> **THE PROBLEM**
Name every organization mentioned in the article about Pension Awareness Day below.

> **DOCUMENT EXTRACT**
────

‘Better information leads to better outcomes’: Pension Awareness Day aims to fix pension literacy

Four years on, Pension Awareness Day tests how seriously Canada takes retirement readiness

‘Better information leads to better outcomes’: Pension Awareness Day aims to fix pension literacy

As Canada marks its fourth annual Pension Awareness Day on February 19, a familiar gap persists between the benefits pension plans offer and the attention members give them. Notably, an IG Wealth Management survey recently found that only 40 per cent of non-retirees have access to a workplace pension plan of any kind, and just one quarter of those who do know the basic details - including whether they hold a defined benefit or defined contribution plan.

For David Bartucci, head of pension plan operations and regulatory effectiveness at FSRA, the numbers reinforce the case for the awareness of the campaign itself.

“That research has been pretty consistent over time, at least from what I’ve seen," he said. "That's why we thought it was really important for people who have a pension to spend that time learning about it."

Meanwhile, ACPM’s CEO Korinne Collins sees the biggest barrier to pension engagement as a psychological one, particularly as retirement feels distant, and people are wired to focus on the immediate. She suggests the industry has invested in spreadsheets, calculators and projection tools, but argues those instruments remain too abstract to change behaviour. That’s why she emphasizes the missing ingredient is personalization.

“It needs to get more personal. We need a way to personalize pensions so that people can see themselves as that future retiree. And you don't want them to feel that they're limiting their choices, but that there are different options along the way. And just understanding that there could be a retirement impact, whether that’s on amounts, or ages and when one retires. There’s a lot of decisions and it’s hard to come up with that one answer, that one solution,” said Collins.  

Now in its fourth year and originally launched by FSRA, Pension Awareness Day has built steady momentum across Ontario and the rest of the country, with a record number of organizations signaling interest in participating. For Bartucci and FSRA, the core message hasn't changed.

────

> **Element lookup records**
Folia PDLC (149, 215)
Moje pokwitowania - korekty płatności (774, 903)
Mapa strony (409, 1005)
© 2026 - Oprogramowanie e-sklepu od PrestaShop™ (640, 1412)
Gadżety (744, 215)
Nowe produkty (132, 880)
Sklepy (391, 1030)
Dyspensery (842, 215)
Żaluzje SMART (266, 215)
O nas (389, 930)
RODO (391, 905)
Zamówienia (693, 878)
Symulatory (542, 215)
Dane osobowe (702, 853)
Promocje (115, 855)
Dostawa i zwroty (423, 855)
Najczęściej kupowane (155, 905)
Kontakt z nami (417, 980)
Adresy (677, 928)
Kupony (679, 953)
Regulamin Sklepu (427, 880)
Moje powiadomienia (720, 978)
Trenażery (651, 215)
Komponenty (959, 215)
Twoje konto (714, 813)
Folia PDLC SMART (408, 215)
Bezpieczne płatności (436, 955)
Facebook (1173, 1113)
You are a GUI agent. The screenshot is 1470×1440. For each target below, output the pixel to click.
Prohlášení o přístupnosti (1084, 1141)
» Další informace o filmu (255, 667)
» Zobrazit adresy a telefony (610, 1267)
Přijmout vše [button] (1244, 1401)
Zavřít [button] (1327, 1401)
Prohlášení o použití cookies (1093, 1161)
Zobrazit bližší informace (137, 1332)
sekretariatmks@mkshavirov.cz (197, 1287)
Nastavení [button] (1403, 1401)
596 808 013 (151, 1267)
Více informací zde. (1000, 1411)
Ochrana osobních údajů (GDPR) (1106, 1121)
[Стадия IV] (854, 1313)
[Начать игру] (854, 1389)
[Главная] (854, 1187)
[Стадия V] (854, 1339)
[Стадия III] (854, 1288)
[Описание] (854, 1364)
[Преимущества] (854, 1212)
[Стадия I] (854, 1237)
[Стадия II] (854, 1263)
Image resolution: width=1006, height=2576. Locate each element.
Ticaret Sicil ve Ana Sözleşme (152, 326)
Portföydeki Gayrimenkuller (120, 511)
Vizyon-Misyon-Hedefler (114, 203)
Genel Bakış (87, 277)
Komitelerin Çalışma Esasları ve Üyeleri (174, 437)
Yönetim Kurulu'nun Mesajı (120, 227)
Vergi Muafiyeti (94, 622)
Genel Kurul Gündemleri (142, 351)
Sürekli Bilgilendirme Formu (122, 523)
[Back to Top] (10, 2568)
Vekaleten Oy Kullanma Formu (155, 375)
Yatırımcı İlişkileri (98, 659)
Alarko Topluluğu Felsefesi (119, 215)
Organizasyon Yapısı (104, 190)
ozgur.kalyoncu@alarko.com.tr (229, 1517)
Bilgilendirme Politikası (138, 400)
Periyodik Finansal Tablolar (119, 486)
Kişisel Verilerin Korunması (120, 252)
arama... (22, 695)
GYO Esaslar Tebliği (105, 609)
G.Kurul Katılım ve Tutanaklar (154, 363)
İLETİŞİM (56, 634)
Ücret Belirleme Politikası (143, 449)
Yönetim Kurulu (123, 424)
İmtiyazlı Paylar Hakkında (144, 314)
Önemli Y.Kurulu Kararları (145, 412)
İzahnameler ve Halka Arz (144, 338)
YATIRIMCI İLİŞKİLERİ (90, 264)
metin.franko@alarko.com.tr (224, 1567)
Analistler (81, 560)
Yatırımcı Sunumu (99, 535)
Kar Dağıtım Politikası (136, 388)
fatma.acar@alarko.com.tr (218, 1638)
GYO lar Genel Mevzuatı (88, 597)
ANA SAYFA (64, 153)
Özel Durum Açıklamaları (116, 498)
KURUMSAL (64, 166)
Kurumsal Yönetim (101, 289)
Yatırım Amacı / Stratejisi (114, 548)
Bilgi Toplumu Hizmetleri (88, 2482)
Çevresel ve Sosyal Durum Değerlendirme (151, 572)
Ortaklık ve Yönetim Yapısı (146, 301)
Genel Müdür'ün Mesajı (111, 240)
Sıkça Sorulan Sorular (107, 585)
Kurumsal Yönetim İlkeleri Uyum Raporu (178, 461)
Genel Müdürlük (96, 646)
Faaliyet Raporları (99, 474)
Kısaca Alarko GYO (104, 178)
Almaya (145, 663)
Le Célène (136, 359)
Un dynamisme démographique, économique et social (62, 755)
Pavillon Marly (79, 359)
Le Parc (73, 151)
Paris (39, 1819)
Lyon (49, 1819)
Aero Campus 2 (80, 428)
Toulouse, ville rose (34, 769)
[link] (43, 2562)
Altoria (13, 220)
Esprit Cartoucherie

────

> **THE REPLY**
IG Wealth Management, FSRA, ACPM